From the line that contains "Click the verified badge next to Everstake" down to the final line below, please repeat each line exactly and nothing more, with no pictures.

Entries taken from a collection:
[Start of section]
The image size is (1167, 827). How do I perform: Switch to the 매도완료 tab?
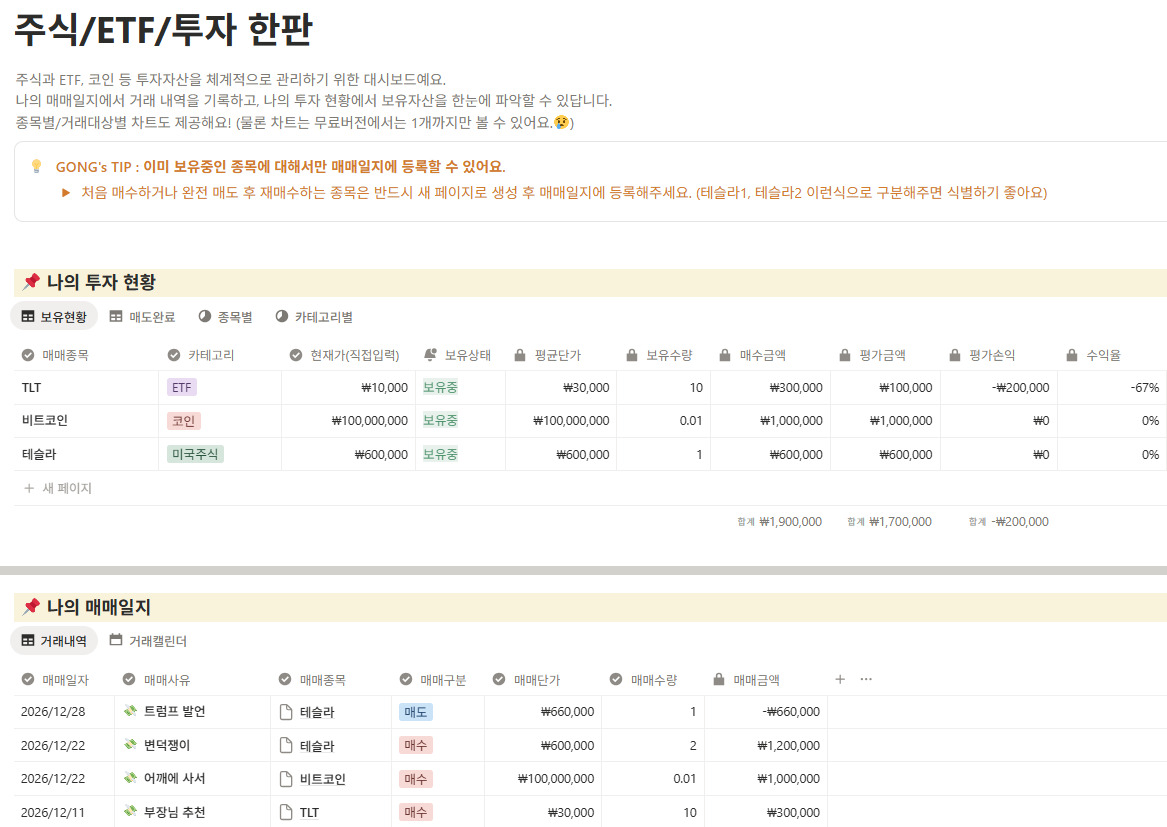click(x=142, y=314)
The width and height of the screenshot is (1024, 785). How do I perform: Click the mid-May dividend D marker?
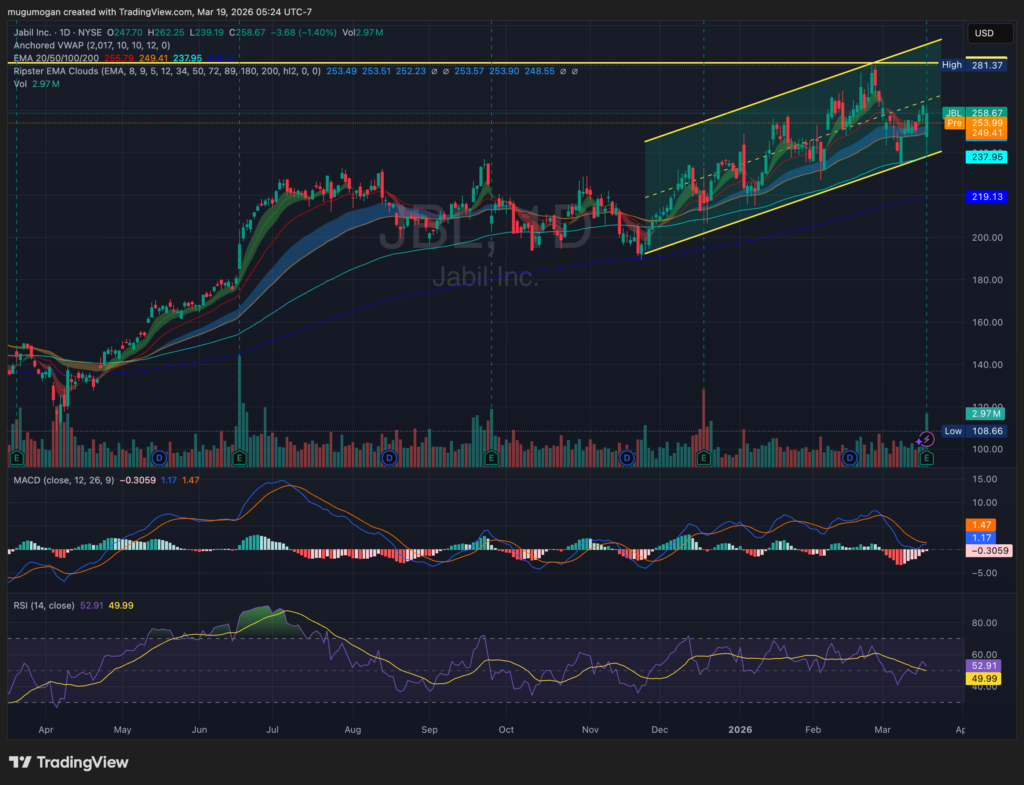(x=160, y=457)
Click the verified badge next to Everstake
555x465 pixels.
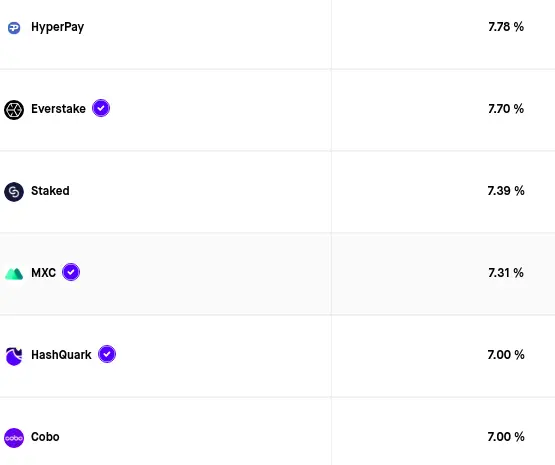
[End of section]
§ ANSWER BOX:
Click the verified badge next to Everstake
555x465 pixels.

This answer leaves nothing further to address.